Courtesy of Iowa College Aid
The books have just closed and the vacations are finally under way. But summer also offers the chance for students to get a jump on building a game plan for choosing and applying for a college. For incoming high school seniors, things are about to get real busy where college readiness is concerned. Beat the rush and get ahead of the game by following this summer college planning preparation checklist :
Finalize a list of target schools.
Summer is a great time to whittle down the list of schools that a student might attend. Still not sure which schools make the cut? Take advantage of vacations to tour schools.
Discuss finances in depth as a family.
Completing the Free Application for Federal Student Aid (FAFSA) can seem daunting. Taking the time to prepare now will make the process less time-consuming. Also consider the costs of target schools now to properly prepare for what students and families will need to succeed at that dream school.
Plan campus visits.
While summer might offer more free time, visiting target schools in the fall gives a chance to see what student life is like during classes. Don’t miss out on these opportunities by scheduling campus tours in advance, as reservations can fill up once the school year starts.
Take advantage of volunteering opportunities.
Volunteering is valuable and important not just for seniors looking to find work experience in interesting fields, but for students of all ages looking to establish a resume that will reflect well on their community involvement when applying to colleges down the road.
Stay on top of testing.
Choose the ACT or SAT based on spring scores, register for the fall test, and consider test prep. Knowing the test and score requirements of target schools will also help families develop a strategy for test-taking.
Line up your targets.
Develop a spreadsheet of target schools with deadlines for Early Decision, Early Action and Regular Decision. Applying early to a school shows an admissions office that a student is dedicated to the idea of being a student at that school. Make sure that students don’t overextend their early decision applications by applying to too many schools.
Don’t put off thinking about the Common Application.
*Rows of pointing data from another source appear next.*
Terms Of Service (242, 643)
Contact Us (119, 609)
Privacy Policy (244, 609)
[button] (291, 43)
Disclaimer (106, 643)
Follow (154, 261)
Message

Review application requirements and essay questions for each college on your list; open an account with the Common Application and get a head start filling out the easy parts. While it may be too soon to write that killer essay (there’s still a lot of living to do), filling out many of the parts of the Common Application will help students who otherwise might try to shove college applications in between busy homework and schools schedules.
Review scholarship application requirements and essay questions.
Many scholarships post requirements well ahead of time so that students have the opportunity to find the information and apply. Millions of dollars of scholarships go unclaimed annually. Hunting out and applying for scholarships can make the difference between attending that dream school or having to pass.
Think about recommendations.
Consider which teachers, counselors or coaches might write a letter of recommendation on your behalf, and reach out to them with a request. Just like students, teachers are far less busy in the summer than in the fall. Reaching out to those teachers that might right the best recommendation now not only reflects a student’s interest, but also respect for the teacher’s time. That alone might result in a higher quality recommendation.
Prepare to work hard.
Do your summer reading for the fall semester, and mentally prepare to continue working hard senior year. College is the goal. But there’s still that senior year to get through. Don’t overlook it.